• Your objective
Please rewrite the data starting at the line containing "Where should I" and ending at the end of the data as a two-column CSV with the header instruction,response. Each row should pair a text with its answer, with each in one quoted field, line breaks replaced by spaces, and the pictures left out.

• Given entries
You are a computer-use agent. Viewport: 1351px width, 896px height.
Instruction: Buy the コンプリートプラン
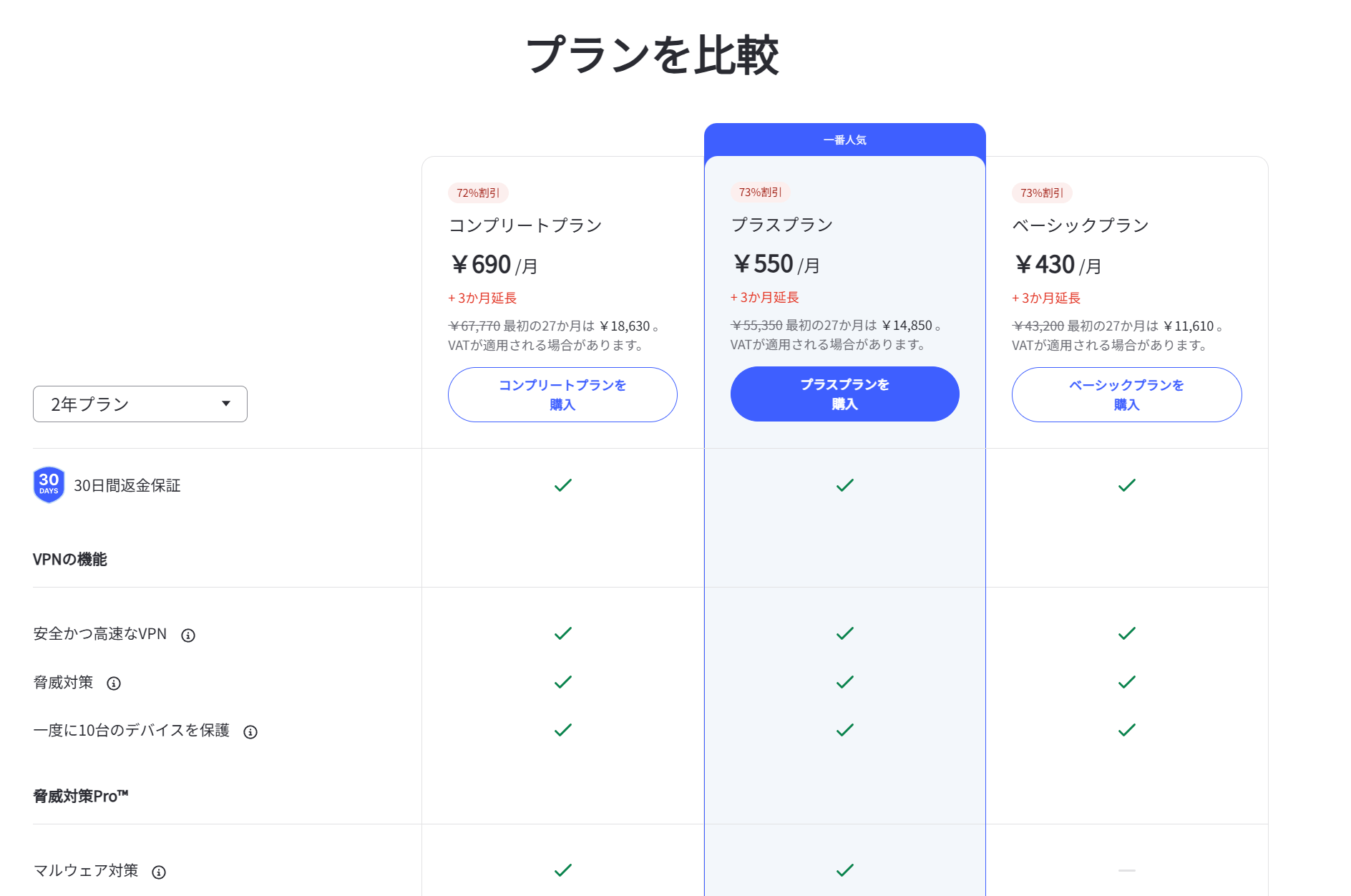pyautogui.click(x=562, y=394)
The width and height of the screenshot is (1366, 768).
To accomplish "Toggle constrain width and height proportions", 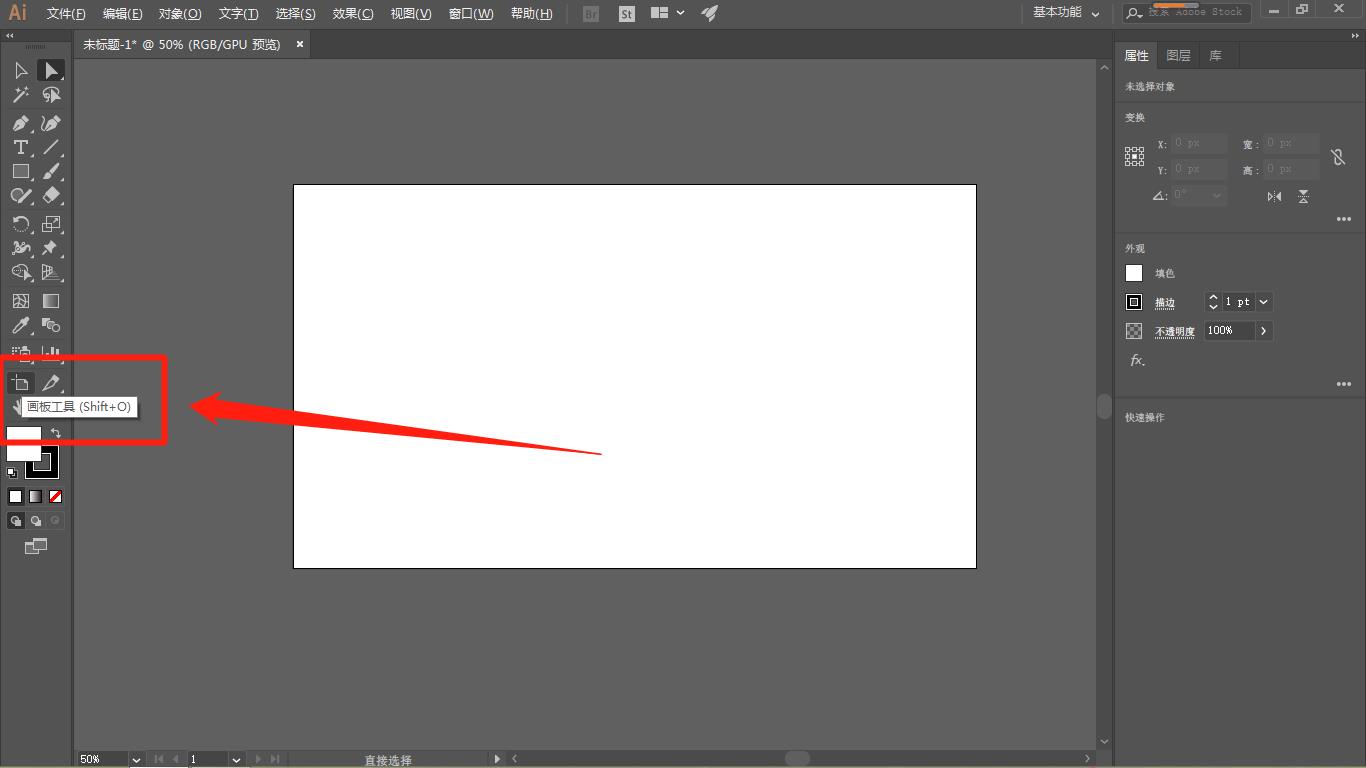I will pos(1338,157).
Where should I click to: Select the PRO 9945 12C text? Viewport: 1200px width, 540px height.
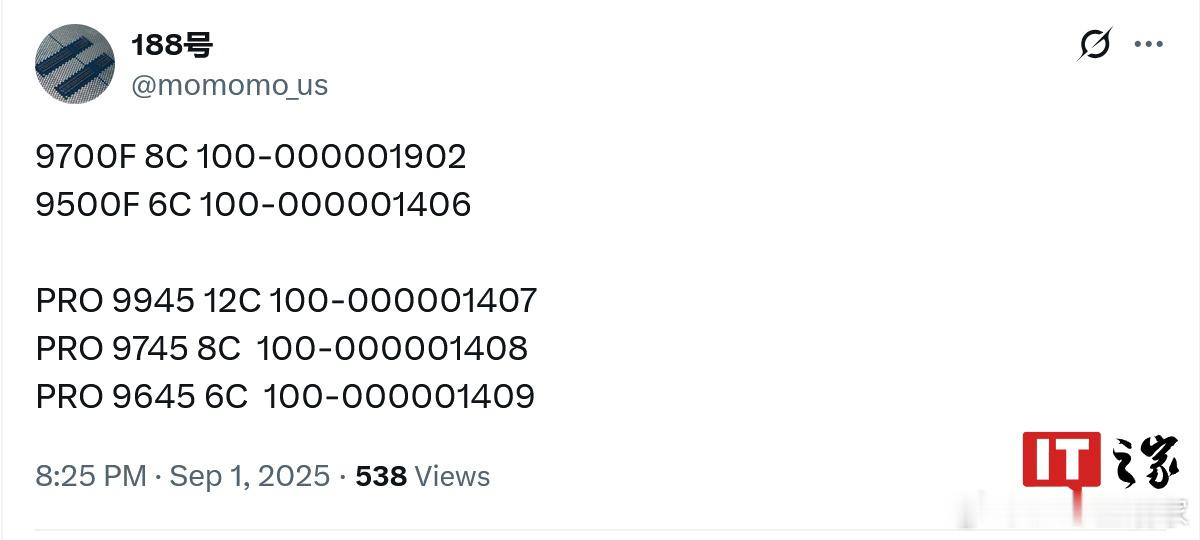(x=148, y=300)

• Solution below
instruction,response
"Where should I click to: Select the PRO 9945 12C text? Viewport: 1200px width, 540px height.","(x=148, y=300)"